Task brief:
Extract the records word for word, everything from the line containing "The height and width of the screenshot is (727, 715)." down to the line containing "Action: 381,54", both included.

# Start of Material

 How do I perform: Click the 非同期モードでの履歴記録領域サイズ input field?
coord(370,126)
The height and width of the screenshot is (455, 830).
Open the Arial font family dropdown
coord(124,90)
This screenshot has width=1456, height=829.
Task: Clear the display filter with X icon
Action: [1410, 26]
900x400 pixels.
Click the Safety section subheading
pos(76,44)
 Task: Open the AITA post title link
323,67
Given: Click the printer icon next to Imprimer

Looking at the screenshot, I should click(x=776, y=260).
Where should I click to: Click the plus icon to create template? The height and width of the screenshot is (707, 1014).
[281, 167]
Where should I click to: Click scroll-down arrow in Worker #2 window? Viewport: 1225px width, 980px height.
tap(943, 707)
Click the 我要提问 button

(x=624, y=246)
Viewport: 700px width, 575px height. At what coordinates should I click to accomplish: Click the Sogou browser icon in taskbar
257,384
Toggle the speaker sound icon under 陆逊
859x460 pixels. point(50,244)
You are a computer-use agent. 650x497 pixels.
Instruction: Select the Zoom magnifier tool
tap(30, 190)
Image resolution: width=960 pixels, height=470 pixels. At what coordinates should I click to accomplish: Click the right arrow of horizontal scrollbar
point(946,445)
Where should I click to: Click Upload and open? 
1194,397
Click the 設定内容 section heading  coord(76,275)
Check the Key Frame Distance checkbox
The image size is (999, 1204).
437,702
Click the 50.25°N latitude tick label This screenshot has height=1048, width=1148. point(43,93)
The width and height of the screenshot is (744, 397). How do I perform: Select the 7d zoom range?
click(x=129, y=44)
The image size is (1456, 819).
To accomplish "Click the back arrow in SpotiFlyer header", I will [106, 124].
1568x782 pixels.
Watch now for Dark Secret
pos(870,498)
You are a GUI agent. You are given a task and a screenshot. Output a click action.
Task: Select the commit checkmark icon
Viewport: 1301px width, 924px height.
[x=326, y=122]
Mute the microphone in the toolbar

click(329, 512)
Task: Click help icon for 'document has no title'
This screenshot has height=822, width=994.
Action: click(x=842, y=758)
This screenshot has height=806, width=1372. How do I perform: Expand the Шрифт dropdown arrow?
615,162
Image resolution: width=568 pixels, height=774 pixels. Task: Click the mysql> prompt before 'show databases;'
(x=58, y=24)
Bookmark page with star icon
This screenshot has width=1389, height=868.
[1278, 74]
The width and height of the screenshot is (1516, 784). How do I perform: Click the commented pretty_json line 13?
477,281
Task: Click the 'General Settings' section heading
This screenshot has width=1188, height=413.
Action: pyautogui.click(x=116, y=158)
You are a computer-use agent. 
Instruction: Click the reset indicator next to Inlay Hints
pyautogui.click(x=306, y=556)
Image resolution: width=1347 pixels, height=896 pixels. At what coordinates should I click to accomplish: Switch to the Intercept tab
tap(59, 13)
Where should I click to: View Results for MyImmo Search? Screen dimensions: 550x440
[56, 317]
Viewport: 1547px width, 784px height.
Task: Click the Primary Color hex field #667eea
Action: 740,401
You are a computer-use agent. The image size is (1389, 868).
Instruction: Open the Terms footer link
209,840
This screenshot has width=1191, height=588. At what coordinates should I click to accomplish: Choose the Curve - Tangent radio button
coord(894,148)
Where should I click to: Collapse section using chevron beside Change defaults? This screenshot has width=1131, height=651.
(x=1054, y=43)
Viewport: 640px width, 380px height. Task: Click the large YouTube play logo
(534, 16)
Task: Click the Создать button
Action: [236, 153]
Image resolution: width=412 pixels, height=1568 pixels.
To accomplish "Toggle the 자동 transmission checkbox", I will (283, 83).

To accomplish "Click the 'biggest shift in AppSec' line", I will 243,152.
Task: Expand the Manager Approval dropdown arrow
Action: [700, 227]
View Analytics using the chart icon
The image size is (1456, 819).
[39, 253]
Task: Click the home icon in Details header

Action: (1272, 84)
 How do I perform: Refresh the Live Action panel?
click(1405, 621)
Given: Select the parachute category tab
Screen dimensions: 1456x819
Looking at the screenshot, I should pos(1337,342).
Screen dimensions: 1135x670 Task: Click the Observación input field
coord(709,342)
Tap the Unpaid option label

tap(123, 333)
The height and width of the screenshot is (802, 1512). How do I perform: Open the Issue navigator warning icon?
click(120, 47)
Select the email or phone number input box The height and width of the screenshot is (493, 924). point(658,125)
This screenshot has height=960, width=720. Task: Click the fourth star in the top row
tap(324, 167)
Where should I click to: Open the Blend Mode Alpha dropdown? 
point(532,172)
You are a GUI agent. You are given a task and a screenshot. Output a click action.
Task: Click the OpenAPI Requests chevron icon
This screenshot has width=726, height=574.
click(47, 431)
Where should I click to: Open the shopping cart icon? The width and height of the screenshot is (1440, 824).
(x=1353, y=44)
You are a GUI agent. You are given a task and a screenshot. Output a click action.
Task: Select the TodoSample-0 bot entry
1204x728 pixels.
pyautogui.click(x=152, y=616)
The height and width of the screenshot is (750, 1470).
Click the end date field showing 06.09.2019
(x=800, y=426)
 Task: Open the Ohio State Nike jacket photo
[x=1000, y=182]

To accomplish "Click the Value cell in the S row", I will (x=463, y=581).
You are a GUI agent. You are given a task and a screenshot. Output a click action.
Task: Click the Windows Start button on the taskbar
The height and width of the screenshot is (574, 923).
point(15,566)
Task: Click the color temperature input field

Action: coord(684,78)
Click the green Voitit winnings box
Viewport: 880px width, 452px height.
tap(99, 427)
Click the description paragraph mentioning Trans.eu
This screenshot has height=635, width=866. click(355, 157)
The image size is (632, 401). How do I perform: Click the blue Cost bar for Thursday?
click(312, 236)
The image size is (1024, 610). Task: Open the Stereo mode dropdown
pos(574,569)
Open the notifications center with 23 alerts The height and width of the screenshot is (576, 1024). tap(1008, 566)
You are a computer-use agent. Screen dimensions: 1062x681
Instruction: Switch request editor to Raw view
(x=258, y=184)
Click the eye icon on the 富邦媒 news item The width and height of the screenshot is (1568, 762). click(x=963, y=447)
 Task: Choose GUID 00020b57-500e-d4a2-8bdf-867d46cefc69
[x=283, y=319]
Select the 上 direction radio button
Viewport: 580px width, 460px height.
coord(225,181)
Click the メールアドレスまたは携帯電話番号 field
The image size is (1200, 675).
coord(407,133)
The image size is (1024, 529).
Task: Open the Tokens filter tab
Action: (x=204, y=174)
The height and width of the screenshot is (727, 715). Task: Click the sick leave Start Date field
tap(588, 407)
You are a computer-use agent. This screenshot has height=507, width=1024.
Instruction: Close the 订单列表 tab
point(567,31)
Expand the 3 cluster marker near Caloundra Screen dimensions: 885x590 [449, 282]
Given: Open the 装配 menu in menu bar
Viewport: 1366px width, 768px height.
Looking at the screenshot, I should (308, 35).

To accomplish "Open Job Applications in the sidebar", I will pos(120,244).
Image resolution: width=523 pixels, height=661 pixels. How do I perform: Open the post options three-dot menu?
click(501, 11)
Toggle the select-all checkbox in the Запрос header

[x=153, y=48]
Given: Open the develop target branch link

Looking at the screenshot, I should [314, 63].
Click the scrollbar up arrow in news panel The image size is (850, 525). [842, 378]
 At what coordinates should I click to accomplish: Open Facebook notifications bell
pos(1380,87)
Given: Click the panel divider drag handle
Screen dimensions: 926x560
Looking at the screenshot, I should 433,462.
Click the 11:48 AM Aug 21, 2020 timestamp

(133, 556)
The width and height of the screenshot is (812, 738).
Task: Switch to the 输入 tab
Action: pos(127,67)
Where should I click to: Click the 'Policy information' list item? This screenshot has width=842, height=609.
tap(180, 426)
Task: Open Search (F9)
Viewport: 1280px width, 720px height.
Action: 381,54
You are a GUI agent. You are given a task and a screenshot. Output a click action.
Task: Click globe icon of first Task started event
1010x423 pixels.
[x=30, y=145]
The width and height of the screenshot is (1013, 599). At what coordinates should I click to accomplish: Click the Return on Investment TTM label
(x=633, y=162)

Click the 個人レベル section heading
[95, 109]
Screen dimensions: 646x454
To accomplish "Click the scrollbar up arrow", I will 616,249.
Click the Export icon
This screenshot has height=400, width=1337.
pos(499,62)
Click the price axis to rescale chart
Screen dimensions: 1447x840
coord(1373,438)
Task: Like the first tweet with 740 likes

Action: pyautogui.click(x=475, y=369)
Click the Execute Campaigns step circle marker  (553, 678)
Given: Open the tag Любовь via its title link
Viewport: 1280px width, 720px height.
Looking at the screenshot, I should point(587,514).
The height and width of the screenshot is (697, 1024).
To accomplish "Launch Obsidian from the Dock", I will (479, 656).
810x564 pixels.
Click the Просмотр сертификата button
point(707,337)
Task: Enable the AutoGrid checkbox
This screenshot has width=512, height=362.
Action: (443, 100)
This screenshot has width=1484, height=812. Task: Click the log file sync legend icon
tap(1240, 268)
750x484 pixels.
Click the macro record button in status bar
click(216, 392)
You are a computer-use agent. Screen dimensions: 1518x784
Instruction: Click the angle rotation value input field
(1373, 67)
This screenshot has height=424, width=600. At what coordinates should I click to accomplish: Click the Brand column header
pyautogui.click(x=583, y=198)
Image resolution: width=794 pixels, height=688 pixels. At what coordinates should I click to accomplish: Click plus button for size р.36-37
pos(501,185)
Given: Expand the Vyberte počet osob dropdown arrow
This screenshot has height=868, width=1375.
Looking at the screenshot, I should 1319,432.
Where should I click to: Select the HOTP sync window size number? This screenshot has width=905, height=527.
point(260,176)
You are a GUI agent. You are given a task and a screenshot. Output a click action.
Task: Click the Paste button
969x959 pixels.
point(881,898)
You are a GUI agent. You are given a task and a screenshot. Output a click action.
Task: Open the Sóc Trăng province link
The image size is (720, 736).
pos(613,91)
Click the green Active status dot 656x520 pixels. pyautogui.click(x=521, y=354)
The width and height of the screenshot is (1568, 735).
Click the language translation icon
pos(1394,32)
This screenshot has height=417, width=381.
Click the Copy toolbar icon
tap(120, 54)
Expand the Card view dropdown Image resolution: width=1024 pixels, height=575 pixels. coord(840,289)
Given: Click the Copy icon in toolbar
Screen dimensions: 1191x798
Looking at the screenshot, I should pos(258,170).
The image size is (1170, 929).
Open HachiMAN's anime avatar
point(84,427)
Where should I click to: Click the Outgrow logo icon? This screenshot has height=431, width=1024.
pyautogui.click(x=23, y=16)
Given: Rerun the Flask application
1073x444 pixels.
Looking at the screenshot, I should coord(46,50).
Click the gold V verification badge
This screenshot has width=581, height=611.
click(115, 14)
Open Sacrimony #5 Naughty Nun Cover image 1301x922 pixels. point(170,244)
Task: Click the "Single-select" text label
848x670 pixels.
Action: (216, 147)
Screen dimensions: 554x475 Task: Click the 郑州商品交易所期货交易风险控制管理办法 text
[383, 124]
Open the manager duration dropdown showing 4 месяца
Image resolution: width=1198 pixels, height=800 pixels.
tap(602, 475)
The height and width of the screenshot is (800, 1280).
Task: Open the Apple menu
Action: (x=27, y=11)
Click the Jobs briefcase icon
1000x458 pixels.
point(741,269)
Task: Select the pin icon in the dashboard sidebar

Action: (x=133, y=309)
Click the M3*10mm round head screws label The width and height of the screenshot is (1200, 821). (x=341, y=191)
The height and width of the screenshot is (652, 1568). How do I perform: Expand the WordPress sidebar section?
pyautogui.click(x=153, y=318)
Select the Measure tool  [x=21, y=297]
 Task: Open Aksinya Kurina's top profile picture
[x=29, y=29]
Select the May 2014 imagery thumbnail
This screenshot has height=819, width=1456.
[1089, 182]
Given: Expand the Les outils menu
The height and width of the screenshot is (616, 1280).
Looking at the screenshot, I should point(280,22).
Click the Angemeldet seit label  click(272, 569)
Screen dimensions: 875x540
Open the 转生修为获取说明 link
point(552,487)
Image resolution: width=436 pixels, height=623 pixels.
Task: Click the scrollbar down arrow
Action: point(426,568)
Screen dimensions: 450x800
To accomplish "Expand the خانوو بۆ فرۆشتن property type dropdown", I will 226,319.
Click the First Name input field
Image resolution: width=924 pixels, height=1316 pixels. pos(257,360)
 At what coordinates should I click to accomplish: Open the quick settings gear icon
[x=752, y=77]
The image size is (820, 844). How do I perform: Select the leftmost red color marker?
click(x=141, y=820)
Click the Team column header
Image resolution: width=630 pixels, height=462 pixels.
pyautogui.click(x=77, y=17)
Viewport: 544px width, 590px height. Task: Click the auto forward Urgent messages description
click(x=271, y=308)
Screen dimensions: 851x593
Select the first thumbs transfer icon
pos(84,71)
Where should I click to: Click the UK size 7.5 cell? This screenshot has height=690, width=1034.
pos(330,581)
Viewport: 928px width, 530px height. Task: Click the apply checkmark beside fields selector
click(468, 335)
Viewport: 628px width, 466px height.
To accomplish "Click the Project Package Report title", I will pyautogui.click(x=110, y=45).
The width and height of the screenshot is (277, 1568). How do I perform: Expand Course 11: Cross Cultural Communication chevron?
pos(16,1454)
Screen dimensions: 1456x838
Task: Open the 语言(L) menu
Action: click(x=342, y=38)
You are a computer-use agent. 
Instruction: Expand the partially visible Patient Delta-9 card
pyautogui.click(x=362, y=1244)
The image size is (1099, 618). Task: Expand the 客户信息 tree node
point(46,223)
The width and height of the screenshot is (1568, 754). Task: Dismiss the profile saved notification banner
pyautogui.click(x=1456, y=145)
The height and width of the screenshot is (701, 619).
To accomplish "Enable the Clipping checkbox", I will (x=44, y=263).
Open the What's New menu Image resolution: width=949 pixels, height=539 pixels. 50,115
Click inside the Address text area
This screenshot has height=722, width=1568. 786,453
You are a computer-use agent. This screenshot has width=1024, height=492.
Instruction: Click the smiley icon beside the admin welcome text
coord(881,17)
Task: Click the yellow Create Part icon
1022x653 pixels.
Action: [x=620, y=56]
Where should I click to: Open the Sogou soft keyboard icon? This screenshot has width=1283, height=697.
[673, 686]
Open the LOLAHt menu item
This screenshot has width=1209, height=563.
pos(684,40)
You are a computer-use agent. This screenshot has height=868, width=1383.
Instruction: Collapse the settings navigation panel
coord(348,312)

# End of Material

Reply:
The height and width of the screenshot is (727, 715). Task: Click the sick leave Start Date field
tap(588, 407)
You are a computer-use agent. This screenshot has height=507, width=1024.
Instruction: Close the 订单列表 tab
point(567,31)
Expand the 3 cluster marker near Caloundra Screen dimensions: 885x590 [449, 282]
Given: Open the 装配 menu in menu bar
Viewport: 1366px width, 768px height.
Looking at the screenshot, I should (308, 35).

To accomplish "Open Job Applications in the sidebar", I will pos(120,244).
Image resolution: width=523 pixels, height=661 pixels. How do I perform: Open the post options three-dot menu?
click(501, 11)
Toggle the select-all checkbox in the Запрос header

[x=153, y=48]
Given: Open the develop target branch link

Looking at the screenshot, I should [314, 63].
Click the scrollbar up arrow in news panel The image size is (850, 525). [842, 378]
 At what coordinates should I click to accomplish: Open Facebook notifications bell
pos(1380,87)
Given: Click the panel divider drag handle
Screen dimensions: 926x560
Looking at the screenshot, I should 433,462.
Click the 11:48 AM Aug 21, 2020 timestamp

(133, 556)
The width and height of the screenshot is (812, 738).
Task: Switch to the 输入 tab
Action: pos(127,67)
Where should I click to: Click the 'Policy information' list item? This screenshot has width=842, height=609.
tap(180, 426)
Task: Open Search (F9)
Viewport: 1280px width, 720px height.
Action: 381,54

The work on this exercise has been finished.